SOURCE EXTRACT
The result in Peak Deconvolution - Bad Initial Guesses demonstrates not only how initial guesses affect the outcome of the peak deconvolution procedure but also illustrates that it can be difficult to choose the correct number of peaks. While increasing the number of peaks will generally result in a fit curve that more closely resembles the data - after all there are more parameters for the optimizer to adjust - too many peaks can

lead to much slower and numerically unstable fits
result in an underdetermined system where very different parameters can lead to the same result, which makes interpretation difficult. This can (somewhat) be ameliorated by constraints, which will be discussed in the next section

In general, a system with the minimum number of peaks should be prefered. Of course, we know that there are two overlapping peaks present in the example in Peak Deconvolution - Bad Initial Guesses so 2 is the correct number of peaks for modelling this problem.

7.2.2. Constraints#

Constraints provide upper and lower limits for the fit parameters and can help the fitting algorithm finding the desired solution. Constraints have two key purposes:

limiting the parameter space of the fit to physically meaningful values: The amplitude \(A\) and width \(\sigma\) of the line shapes are only meaningful for positive values (or 0), the peak position \(\mu\) should fall within the measure spectral range, and so on.
steering the fitting algorithm towards the desired solution. This can be relevant in several scenarios:
- use positional constraints to keep closely-spaced peaks separate
- use width constraints to prevent overlapping peaks from merging
- use constraints on the baseline parameters, for example \(m\), to enforce a flat baseline

SMDExplorer offers four different levels of constraining values:

no constraints: Constraints are deactivated entirely and fit results can take any value. This is, by far, the fastest option for peak deconvolution.
loose constraints: Fit values are not actually constrained (apart from the fraction parameter \(\alpha\) of the Pseudo-Voigt function) but can be adjusted by the user if desired.
physical constraints: Here, peak amplitude and width are constrained to positive values.
tight constraints: Here, peak amplitude, position, and width are constrained to sensible values for the dataset.

The loose and physical constraint levels are useful starting points for adding user constraints of required. For line shapes other than Pseudo-Voigt, the (unmodified) loose constraint level is functionally equivalent to no constraints at all.

Important

While constraints are important for successful peak deconvolution, especially for automated processing of large datasets where the initial guesses might not be ideal for the entire dataset, constraining the parameter space of the fit coefficients too tightly can significantly slow down the fitting procedure or lead to wrong results entirely. To facilitate chosing suitable constraints, SMDExplorer can display warnings if fit values are being limited by constraints during peak deconvolution and even adjust constraints automatically.

GIVEN TASK A
In the peak deconvolution excerpt, what does the physical constraint level restrict?
GIVEN TASK B
Reproduce the peak deconvolution excerpt from "physical constraints: Here, peak" to "constraints at all.".

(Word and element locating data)
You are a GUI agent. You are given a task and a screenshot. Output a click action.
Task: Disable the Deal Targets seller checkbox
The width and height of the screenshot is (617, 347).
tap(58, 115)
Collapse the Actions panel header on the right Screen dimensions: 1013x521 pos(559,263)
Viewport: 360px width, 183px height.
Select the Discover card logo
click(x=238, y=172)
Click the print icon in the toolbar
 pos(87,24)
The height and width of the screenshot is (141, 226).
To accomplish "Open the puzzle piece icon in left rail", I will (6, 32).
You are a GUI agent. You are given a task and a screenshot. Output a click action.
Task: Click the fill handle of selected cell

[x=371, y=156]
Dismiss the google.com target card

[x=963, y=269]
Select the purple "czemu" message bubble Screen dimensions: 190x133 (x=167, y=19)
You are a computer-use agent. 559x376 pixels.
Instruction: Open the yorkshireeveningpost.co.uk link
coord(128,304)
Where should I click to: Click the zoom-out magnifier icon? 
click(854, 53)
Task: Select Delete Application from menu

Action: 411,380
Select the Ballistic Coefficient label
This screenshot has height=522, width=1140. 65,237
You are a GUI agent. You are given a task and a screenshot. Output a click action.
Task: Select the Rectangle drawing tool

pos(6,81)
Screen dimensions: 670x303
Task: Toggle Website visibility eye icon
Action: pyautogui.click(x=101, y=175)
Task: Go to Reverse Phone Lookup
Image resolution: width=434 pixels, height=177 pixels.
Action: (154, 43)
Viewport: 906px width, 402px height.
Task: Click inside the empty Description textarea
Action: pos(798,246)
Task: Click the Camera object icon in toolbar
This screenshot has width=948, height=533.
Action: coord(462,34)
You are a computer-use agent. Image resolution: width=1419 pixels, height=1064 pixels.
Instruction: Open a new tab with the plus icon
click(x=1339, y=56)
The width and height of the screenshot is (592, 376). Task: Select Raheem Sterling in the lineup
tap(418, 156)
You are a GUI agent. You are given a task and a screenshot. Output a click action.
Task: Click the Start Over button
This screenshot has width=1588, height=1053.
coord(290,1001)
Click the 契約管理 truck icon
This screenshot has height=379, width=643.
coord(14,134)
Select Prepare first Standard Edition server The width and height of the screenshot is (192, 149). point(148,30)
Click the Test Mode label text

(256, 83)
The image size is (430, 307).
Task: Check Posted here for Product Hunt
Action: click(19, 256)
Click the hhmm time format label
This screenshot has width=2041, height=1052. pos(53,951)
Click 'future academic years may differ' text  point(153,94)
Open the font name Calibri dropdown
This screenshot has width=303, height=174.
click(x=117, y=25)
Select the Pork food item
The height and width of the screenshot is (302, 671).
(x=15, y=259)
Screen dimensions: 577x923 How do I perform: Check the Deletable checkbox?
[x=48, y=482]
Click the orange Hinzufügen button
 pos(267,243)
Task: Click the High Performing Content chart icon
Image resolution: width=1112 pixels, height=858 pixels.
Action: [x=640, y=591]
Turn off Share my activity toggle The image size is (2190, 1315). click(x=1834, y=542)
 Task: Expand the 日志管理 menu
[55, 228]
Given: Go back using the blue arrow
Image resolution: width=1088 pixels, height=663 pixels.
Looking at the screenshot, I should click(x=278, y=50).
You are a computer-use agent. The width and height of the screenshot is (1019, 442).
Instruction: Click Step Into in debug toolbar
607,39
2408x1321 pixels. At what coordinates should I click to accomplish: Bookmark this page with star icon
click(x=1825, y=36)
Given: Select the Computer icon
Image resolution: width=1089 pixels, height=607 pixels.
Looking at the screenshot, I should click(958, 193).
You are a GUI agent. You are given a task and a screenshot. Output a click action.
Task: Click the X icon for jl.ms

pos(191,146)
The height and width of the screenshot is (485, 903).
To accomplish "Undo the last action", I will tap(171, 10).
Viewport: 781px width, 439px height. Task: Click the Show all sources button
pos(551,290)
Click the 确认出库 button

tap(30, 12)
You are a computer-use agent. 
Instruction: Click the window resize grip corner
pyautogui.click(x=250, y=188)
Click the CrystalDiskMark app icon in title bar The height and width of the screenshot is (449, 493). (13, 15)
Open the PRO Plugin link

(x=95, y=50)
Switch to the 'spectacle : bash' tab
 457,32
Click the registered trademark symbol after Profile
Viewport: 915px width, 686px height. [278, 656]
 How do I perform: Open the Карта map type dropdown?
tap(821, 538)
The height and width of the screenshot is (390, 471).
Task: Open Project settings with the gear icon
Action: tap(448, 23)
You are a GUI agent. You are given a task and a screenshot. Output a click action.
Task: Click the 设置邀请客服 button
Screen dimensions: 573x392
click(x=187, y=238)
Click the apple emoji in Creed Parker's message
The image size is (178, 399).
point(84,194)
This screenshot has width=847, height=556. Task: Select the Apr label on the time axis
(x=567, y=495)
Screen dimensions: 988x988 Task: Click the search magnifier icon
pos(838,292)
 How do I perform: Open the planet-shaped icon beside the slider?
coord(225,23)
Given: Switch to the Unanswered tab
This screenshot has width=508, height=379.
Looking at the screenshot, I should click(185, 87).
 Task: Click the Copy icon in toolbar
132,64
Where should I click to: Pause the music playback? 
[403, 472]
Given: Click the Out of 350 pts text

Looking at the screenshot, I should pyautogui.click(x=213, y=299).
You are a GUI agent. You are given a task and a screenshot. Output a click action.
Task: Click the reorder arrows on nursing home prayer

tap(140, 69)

CORRECT RESULT A
It constrains peak amplitude and width to positive values.

CORRECT RESULT B
physical constraints: Here, peak amplitude and width are constrained to positive values.
tight constraints: Here, peak amplitude, position, and width are constrained to sensible values for the dataset.

The loose and physical constraint levels are useful starting points for adding user constraints of required. For line shapes other than Pseudo-Voigt, the (unmodified) loose constraint level is functionally equivalent to no constraints at all.